Phase 00 — Mini-Build: feel the KV-cache win
This phase doesn't add a new mini_vllm module — it has you understand the three you already
have and measure the foundational result the whole course rests on.
Contents
- Part A — read the three pieces of "next-token prediction"
- Part B — the lab: O(N²) vs O(N)
- Definition of done
- Map to the real engine
Part A — read the three pieces of "next-token prediction"
Open and read (they're tiny):
mini_vllm/tokenizer.py—encode(str) -> list[int],decode(list[int]) -> str. Same interface as a real HF tokenizer.mini_vllm/model.py—ToyModel.forward(last_tokens, positions) -> logits. Batched, autoregressive, deterministic. (It ignores KV values — honest simplification noted in the file — because this course cares about KV memory management, not the toy's numerics.)mini_vllm/sampler.py—Sampler.sample(logits, params) -> token_id. Greedy at temperature 0.
Trace one LLMEngine.generate(["hi"]) call in your head: tokenize → loop step() → sample →
detokenize. Confirm it matches EngineCore.step from the deep-dive.
Part B — the lab: O(N²) vs O(N)
lab-01-kv-cache-speedup is the build. You implement a toy attention twice:
- No cache: every step recomputes K/V for all prior tokens → work grows with the prefix.
- Cached: K/V computed once, reused → constant work per step.
You'll count "K/V computations" and show the no-cache version does 1+2+...+N = O(N²) while the
cached version does O(N) — and that both produce the identical token sequence (caching is an
optimization, never a correctness change — the same invariant you'll prove for chunked prefill
and preemption in Phase 3).
lab-02-kv-memory-calculator has you write the kv_bytes_per_token formula and compute how many
concurrent sequences fit on a given GPU — the number that caps your serving capacity.
Definition of done
pytest phase-00-foundations/labs -q
Then answer in your notebook:
- What is the asymptotic work ratio (no-cache / cached) for generating N tokens? (≈ N/2.)

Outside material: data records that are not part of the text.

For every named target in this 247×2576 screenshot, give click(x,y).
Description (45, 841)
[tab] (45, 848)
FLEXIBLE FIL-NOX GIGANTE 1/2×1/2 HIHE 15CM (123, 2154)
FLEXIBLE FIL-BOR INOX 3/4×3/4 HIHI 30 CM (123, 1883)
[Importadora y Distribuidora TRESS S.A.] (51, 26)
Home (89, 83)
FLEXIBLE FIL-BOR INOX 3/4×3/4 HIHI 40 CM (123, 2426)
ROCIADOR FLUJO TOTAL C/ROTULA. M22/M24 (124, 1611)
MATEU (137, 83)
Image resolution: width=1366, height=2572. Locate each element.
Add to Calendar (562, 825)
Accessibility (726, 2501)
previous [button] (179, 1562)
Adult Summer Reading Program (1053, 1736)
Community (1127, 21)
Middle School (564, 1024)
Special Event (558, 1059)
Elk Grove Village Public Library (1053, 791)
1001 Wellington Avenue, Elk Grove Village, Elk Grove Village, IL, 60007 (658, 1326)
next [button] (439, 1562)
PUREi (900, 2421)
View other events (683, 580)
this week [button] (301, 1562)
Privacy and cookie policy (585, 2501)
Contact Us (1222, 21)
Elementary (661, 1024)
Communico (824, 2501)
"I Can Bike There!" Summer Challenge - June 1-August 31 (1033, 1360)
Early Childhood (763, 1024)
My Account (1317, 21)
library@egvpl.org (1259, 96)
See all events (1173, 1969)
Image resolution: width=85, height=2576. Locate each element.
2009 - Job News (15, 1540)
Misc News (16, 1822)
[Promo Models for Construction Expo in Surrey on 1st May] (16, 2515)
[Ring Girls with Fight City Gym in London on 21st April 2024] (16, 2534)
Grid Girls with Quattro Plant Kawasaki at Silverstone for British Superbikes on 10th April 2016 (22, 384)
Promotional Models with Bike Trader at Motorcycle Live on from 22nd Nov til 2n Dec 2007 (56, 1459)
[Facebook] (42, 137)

- For Llama-3-8B at 8k context on a 24 GB GPU (say 16 GB weights), roughly how many concurrent full-length sequences fit? (You'll compute it in lab-02 — the answer is "surprisingly few," which is the entire motivation for Phase 2.)
Map to the real engine
| your understanding | real vLLM |
|---|---|
| the no-cache vs cache experiment | why vllm.attention.layer.Attention caches K/V at all |
num_computed vs num_tokens | Request counters (request.py:239) |
| tokenize→loop→sample→detokenize | EngineCore.step (core.py:428) |
| kv_bytes_per_token formula | how get_kv_cache_configs sizes the block pool (Phase 2) |